There are two common data integrity problems with the minimal approach that generally do not happen with other “large mutation” approaches.
This is somewhat easy to fix if one of the operation can be derived from the other – by simply making only the primary operation and leaving the secondary operation to be done in response to the edit of the primary. The other remedy is to mark consistency boundaries. For example, DOT defines operations as a set of changes and consistency can be maintained at the operation boundary but not the individual change boundary.
Allow loose consistency of the virtual document. In practice, this would mean allow tables with rows not indexed or rows with tables not indexed (and potentially with a higher level API that masks this). Or allow things to grow larger than the size but use a different strategy to ignore the elements past the size limits.
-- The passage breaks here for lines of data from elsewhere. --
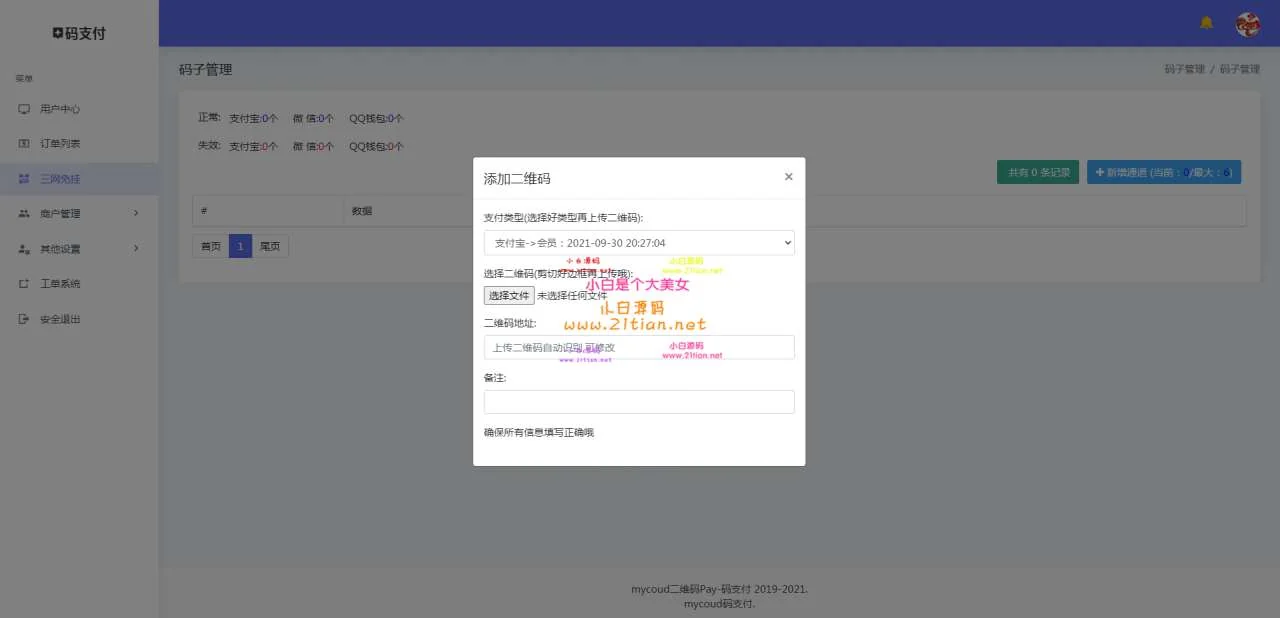This screenshot has width=1280, height=618.
Task: Click the 其他设置 sidebar icon
Action: click(x=24, y=249)
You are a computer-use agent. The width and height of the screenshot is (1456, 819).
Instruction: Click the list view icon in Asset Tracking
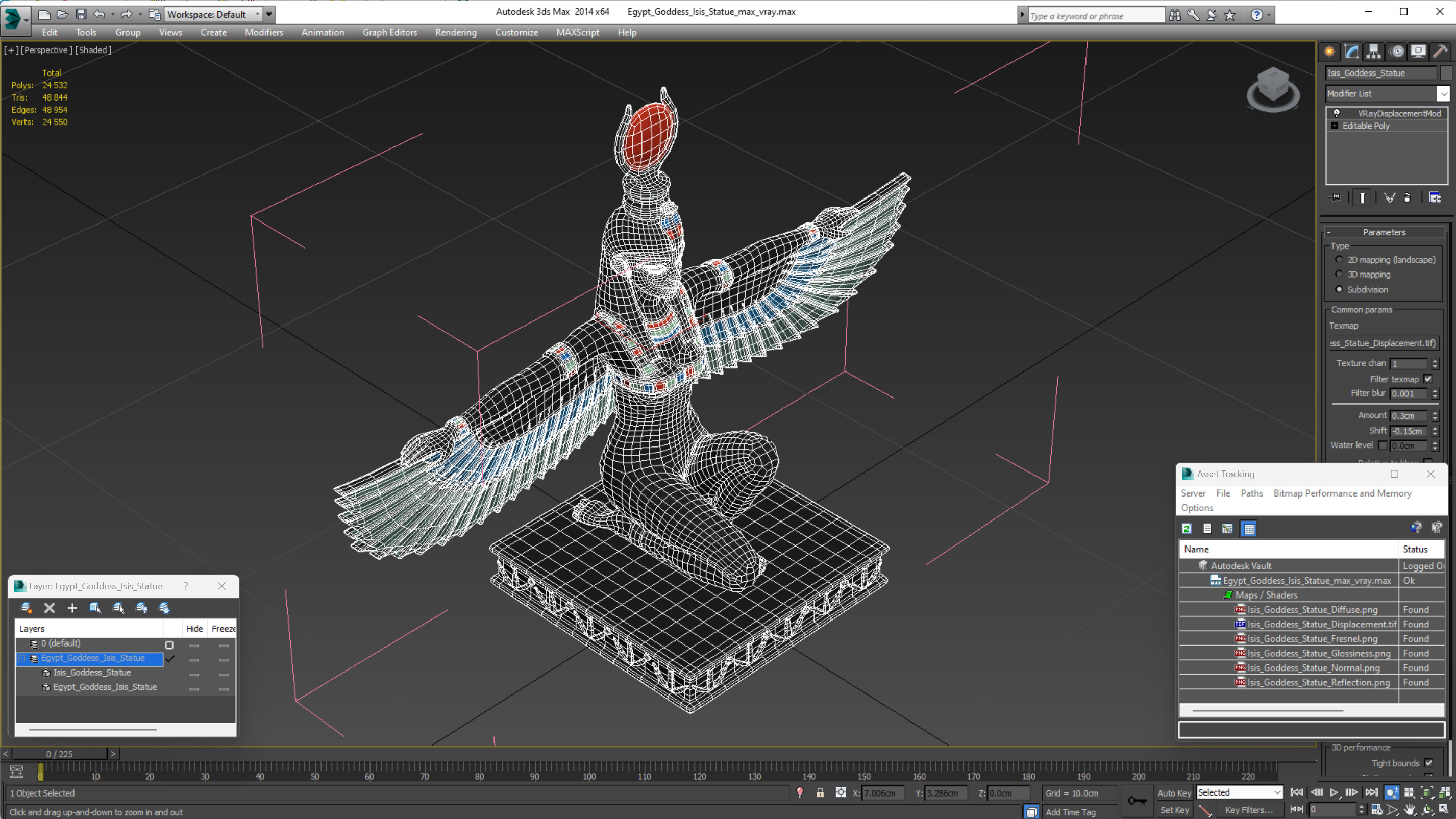[1207, 528]
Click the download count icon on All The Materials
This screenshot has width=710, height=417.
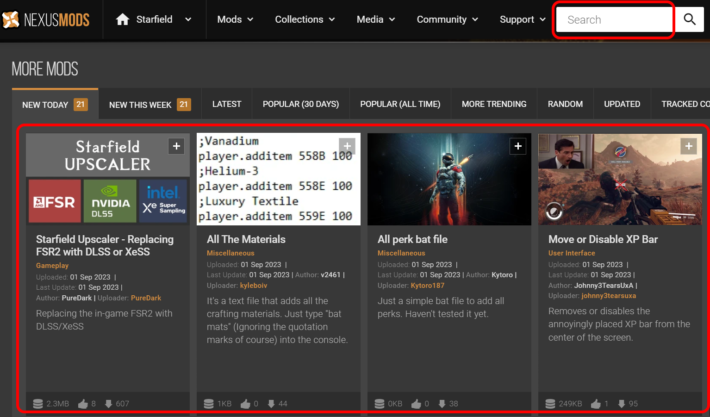coord(271,403)
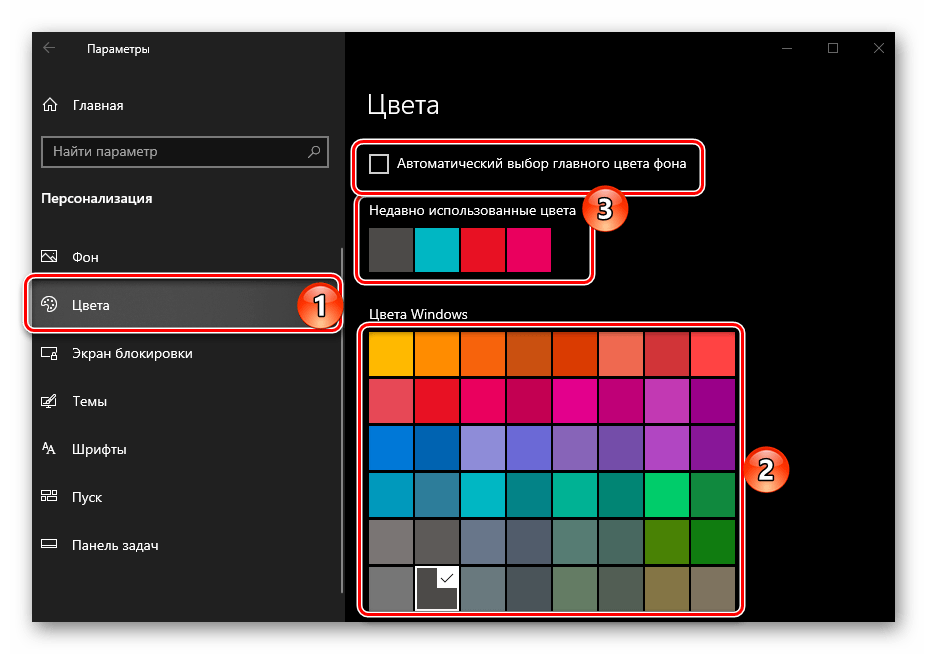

Use id-based objects rather than deep graphs and use garbage collection. This is relatively useful anyway since the JSON virtual document structure does not natively allow cycles anyway but it gets added significance when one considers that integrity constraints (like no orphaned children etc) are the same type of problem as garbage collection. So, this approach can “fix” any data inconsistencies periodically and “purify” the data. There is a question of how to treat the mutation resulting from a “fix”. Given the distributed nature, any client can do it or a specific client hosted by the service itself can take care of implementing the garbage collection policy without having to do any mutations outside the OT framework.
Yet another approach is a custom server where the validation of state is implemented server side when operations are received. This is relatively easy to implement but at the performance cost of needing to maintain a choke point on the backend and potentially have performance and stability issues. This is discouraged for all but the most difficult situations.
One of the benefits of the micro mutations is that they have well defined undo operations that are also relatively easy to implement without involving higher level logic. So, implementing undo and redo can be done in a centralized location with a undo manager that does not even have to understand the basic types involved.